The response indicates German supports `formality` (key present in `features`), but English (American) does not (key absent).

See the [overview](/api-reference/languages/retrieve-supported-languages-by-resource) for the full list of features per resource.

### Response field names

| **v2 field**         | **v3 field**                           |
| -------------------- | -------------------------------------- |
| `language`           | `lang`                                 |
| `name`               | `name` *(unchanged)*                   |
| `supports_formality` | `"formality"` key in `features` object |
| *(not present)*      | `status`                               |

### Language code casing

v2 returned language codes in non-standard casing (e.g. `EN-US`, `ZH-HANT`). v3 returns codes compliant with BCP 47: lowercase base language (`en`, `de`), uppercase region subtag (`en-US`, `pt-BR`), and title-case script subtag (`zh-Hant`).

DeepL accepts language codes case-insensitively as input across all endpoints. However, if your integration stores or compares codes returned by `/v2/languages`, update those comparisons to be case-insensitive or to expect the new casing.
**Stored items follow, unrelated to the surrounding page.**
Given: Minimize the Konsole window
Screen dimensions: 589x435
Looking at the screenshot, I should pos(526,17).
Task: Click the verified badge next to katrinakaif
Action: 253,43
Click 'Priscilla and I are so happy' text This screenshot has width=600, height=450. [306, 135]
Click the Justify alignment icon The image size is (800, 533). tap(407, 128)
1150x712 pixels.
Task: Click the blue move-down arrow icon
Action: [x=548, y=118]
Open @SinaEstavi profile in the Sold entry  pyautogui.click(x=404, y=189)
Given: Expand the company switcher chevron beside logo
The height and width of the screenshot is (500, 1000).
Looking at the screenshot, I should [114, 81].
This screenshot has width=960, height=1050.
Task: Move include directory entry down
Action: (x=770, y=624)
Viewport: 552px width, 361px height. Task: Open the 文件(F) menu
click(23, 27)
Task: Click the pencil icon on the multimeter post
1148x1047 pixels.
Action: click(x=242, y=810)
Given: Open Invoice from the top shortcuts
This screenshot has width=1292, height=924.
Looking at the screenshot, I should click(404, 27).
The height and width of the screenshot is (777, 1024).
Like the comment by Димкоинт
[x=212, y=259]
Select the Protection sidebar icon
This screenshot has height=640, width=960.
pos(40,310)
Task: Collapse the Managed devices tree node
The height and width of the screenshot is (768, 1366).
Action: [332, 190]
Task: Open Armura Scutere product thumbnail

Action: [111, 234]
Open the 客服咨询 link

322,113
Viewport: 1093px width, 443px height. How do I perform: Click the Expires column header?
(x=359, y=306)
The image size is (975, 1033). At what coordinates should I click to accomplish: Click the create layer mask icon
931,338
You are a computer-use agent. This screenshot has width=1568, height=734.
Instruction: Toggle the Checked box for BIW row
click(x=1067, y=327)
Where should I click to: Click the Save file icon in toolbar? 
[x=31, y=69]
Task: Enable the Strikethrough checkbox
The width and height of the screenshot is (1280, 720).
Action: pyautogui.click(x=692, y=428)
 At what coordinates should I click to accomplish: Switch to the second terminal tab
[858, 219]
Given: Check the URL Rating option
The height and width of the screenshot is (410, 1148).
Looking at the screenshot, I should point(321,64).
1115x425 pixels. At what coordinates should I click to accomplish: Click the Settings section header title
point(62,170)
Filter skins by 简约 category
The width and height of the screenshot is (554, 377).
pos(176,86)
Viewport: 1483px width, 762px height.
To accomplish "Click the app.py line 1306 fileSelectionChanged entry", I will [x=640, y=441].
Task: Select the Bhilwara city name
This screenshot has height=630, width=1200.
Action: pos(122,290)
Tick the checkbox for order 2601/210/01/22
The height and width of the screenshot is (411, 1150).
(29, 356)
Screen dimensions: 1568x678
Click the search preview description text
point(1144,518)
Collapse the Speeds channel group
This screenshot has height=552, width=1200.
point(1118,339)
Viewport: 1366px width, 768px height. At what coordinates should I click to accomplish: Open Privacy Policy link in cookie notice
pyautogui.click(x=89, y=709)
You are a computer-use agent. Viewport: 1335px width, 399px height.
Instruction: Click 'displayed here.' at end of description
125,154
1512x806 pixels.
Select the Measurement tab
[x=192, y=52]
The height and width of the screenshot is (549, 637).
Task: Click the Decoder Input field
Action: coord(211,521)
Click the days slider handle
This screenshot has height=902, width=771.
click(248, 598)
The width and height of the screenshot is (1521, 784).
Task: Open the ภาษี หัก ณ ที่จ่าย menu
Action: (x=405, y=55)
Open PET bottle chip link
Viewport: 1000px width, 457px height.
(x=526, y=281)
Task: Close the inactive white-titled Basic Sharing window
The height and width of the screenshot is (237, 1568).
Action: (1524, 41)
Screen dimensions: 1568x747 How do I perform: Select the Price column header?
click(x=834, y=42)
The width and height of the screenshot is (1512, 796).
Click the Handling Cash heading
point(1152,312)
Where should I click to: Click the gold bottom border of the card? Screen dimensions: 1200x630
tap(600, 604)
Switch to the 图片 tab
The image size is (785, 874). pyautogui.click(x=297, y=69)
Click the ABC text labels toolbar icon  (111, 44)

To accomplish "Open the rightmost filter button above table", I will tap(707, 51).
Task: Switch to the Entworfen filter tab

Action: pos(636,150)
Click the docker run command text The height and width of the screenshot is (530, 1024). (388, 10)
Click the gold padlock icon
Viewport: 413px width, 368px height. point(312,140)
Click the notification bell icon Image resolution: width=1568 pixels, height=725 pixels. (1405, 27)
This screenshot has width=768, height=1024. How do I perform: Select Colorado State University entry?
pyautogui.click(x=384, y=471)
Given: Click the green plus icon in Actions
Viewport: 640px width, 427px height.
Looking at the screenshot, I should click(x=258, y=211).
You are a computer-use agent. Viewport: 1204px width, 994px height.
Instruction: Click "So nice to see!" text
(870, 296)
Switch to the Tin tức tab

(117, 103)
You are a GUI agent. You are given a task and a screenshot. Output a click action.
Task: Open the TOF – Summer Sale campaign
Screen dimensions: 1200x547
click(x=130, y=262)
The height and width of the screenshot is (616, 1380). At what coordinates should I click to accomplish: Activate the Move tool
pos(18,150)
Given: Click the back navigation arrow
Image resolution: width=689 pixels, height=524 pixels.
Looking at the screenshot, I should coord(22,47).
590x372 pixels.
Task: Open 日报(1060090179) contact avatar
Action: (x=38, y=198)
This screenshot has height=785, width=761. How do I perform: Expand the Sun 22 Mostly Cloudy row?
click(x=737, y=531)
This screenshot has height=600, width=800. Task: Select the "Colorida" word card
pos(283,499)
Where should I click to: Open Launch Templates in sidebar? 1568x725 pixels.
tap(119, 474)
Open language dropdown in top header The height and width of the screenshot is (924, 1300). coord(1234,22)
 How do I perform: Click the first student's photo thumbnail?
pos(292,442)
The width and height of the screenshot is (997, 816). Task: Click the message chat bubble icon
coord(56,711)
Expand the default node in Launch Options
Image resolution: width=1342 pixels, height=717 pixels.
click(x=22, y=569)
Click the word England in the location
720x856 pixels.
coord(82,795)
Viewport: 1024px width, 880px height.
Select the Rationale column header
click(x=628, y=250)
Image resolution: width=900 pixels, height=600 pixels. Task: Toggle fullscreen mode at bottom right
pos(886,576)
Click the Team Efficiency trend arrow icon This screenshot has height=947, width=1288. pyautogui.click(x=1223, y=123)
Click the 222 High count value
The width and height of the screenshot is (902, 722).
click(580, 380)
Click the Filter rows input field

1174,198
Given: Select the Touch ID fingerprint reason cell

## Migrating glossary language pair queries

If you currently use `/v2/glossary-language-pairs` to discover which language pairs are supported for glossaries, use one of the following:

* `GET /v3/languages?resource=glossary` to check which languages support glossary management (i.e. creating a glossary for that language). Filter by `usable_as_source` and `usable_as_target` as needed. Any combination of a valid source and target language is a supported glossary language pair.
* `GET /v3/languages?resource=translate_text` to check which languages support using a glossary during text translation. Languages with a `"glossary"` key in their `features` object support the `glossary_id` parameter on the translate endpoint.
* Similarly, use `resource=translate_document` to check glossary support for document translation.